Yeah, I’m a little bit torn between that, I’ve been thinking about that. I’m trying to be a bit more in the present, though. I need time, a little bit.

The sound in this film was very striking. It’s a small crew, what’s your relationship with your sound designer?

The sound designer actually recorded some stuff because the boy who was with us for all the film had to leave. It was great, because the sound designer came to do three or four scenes, final scenes, and he recorded. He got to see the place, recorded some ambient sounds in the neighbourhood, and then he worked alone for months and months. I was there for him because I like to work with sound and we had tons of recorded sound from the neighbourhood and from the past, the other films. So in this film you hear Vanda coughing, sounds from Colossal Youth, sounds from Ossos. He’s a very good sound designer and editor.

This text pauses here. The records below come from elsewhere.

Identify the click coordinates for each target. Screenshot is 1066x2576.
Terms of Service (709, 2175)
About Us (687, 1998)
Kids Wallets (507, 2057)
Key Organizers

I am very lucky to find people who are not afraid of working in very long periods. I cannot pay fortunes, but they are interested. More than myself — they know me and I’ve worked with them three or four times, so there’s a sort of trust, faith and egalité — but again what made the film special was Vitalina. She completely conquered, they liked working on the sound of a film with Vitalina [laughs], editing her words, her breath. ❏


Our interview with Pedro Costa was conducted in September of 2019 and is part of our TIFF 2019 coverage, along with interviews with Albert Serra, Thomas Heise, Eloy Enciso, and Ben Rivers.